Client-side encrypted forms for sensitive data
vaultform.comWhile working on my company I was having to reach out to contractors and content creators for their SSN, address, and bank info. Since none of them used Signal or PGP email, and we weren't comfortable adding a form into our existing product to store sensitive data, there was always some back and forth on trying to get that data avoiding email or text.
I was surprised that I couldn't find a solution to this in the wild, so I put VaultForm together to solve that problem for me. Then took it a little further to make it client-side encrypted so the server can't know anything important. This way anyone filling out a form can be assured their private information is safely transmitted, can't be viewed or leaked by the service, and don't need to sign up for a new service to do so.
They could drop off their info into a web server, like nextcloud request. It’s end to end encrypted. What’s the issue?

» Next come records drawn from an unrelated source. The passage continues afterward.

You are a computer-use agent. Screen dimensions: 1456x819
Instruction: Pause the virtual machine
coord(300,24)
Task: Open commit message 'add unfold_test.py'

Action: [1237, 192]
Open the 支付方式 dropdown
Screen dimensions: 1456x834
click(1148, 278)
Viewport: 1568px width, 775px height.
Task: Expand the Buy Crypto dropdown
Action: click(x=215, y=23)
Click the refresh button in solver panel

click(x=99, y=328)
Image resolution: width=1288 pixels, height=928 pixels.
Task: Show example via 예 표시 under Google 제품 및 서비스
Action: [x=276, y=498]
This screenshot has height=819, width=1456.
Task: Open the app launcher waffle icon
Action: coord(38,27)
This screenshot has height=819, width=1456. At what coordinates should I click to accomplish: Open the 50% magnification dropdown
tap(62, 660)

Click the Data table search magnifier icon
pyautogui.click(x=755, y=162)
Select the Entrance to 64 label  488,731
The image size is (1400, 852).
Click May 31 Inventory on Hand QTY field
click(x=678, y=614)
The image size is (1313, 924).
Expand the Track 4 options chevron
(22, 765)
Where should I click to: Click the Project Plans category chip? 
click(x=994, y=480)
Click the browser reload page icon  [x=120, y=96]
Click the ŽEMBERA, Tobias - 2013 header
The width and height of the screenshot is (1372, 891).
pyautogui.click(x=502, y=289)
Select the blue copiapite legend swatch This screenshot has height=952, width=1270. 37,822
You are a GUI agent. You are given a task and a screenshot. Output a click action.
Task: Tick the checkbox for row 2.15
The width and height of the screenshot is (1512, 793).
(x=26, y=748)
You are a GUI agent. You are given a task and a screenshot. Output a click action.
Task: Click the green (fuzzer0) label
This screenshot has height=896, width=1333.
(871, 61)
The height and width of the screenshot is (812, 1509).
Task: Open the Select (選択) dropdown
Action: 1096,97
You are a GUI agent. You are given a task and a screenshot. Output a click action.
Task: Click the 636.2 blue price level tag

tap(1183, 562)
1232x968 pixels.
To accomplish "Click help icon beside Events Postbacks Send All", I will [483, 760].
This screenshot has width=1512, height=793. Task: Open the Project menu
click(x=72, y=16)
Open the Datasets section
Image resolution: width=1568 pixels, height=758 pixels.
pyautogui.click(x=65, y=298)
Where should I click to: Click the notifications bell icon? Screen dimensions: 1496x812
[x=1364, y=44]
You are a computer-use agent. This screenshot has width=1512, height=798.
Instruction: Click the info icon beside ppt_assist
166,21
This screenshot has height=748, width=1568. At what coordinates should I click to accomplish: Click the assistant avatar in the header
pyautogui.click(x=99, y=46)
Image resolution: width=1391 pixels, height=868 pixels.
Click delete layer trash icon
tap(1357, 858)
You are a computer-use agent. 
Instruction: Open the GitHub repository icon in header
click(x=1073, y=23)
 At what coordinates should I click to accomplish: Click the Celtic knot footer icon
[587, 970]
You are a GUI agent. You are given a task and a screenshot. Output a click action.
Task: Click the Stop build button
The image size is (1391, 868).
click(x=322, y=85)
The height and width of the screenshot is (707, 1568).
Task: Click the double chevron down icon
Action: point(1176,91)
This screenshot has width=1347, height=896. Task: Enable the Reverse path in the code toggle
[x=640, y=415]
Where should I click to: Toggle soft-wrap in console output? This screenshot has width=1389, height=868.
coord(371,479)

Hey thanks for the question! The issue wasn't that it was impossible to capture the information securely, it was that there was a decent amount of user friction to do so. I envisioned forms to be the simplest way to capture structured data and built security around it.
By contrast, NextCloud's drop would entail emailing the user a set of attributes, asking them to create a document locally, then uploading. Adding to that not every business would know how to, or want to go through the process of setting up their own web server for this use case.
My thinking is that this private forms approach would be a better default compared to email or text, which is how many businesses are handling this data today.